Born in 1972 to a Nigerian father and an Irish mother, Jegede had his education at the Guildhall School of Music & Drama (1990-1992) and Purcell School of Music (1981-1999). His appreciation of African Diasporic culture was initiated and nurtured at the famous Keskidee Centre, Britain’s first Black Arts Centre. From an early age he was exposed to resident and visiting artists who worked in a multi-disciplinary mode such as Bob Marley, Walter Rodney, Edward Braithwaite, Angela Davis and Linton Kwesi Johnson. It was here, his path as an artist began.

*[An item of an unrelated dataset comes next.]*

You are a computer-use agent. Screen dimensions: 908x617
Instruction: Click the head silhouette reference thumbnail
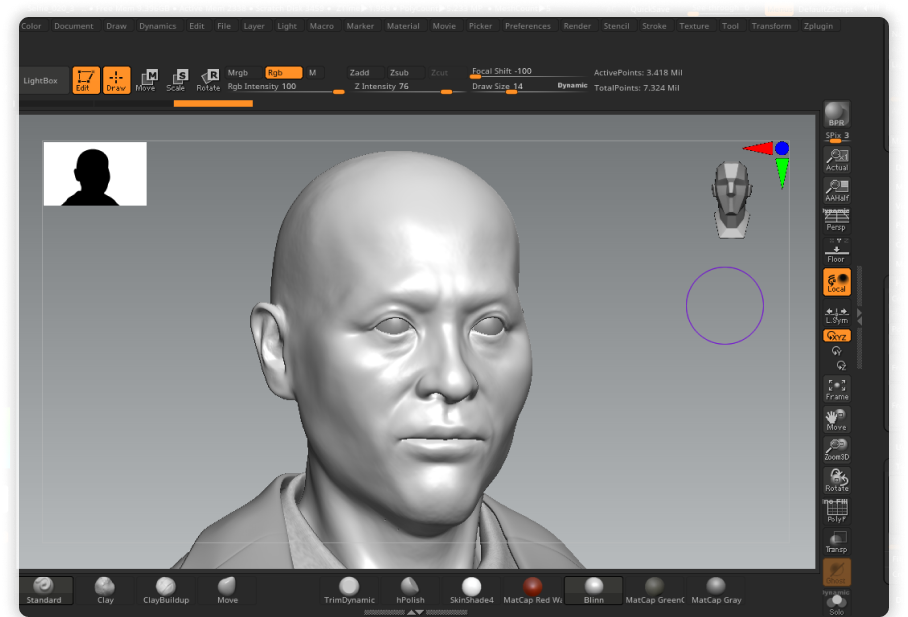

Jegede’s apprenticeship in African music began in 1978 and was further developed in 1982 when he first went to the Gambia to study the ancient Griot tradition of West Africa, with Amadu Bansang Jobarteh, Master of the Kora (the Harp-Lute found in West Africa). The Jobarteh family are one of five principle musician families within this unique hereditary Oral tradition, which dates back to at least the 13th century.
His appreciation of Western Classical music began with his grandfather’s love of Bach and by observing his work as a church Organist. Tunde also studied Cello from the age of eight and over the years was taught by esteemed luminaries from the Classical world including: Alfia Bekova, Elma de Bruyne, Joan Dickson and Raphael Wallfisch at the Purcell School of music and later the Guildhall School of music.
In 1988 he became fascinated with Jazz and worked and toured with ex-members of the Jazz Warriors founded by Courtney Pine & Cleveland Watkiss. He formed his own Jazz Ensemble, The Jazz Griots, with the sole purpose of exploring the connections between African and African Diasporic forms of music.
In 1991 he pioneered African Classical Music in the UK with the first ever-national tour of the African Classical Music Ensemble, which nurtured his burgeoning composer credentials. In 1995 a BBC TV documentary, ‘Africa I Remember’ was done on Jegede’s music and centred around his orchestral work. In this programme he performed new compositions alongside the London Sinfonietta, which was conducted by Markus Stenz.
Jegede has vast and thorough knowledge in African and European Classical Music spanning over three decades. His music has been performed all over the world in concert halls such as; Carnegie Hall (New York), the Royal Albert Hall (London), and the Basilque (Paris) by international Orchestras and artists including: the Royal Philharmonic Orchestra, The Philharmonia, London Sinfonietta, Brodsky Quartet, Smith Quartet and the percussion soloist , Evelyn Glennie.
Jegede is assuming duties just as the MUSON Festival committee is about to officially release the full programme of the festival, which in 18 years has become a yearly landmark in the Lagos and Nigeria cultural calendar.
The 10-day MUSON Festival 2014 featuring a potpourri of high-quality artistic and cultural productions, holds from October 16th through 26th in the premises of the Society at 8/9 Marina, Onikan Lagos.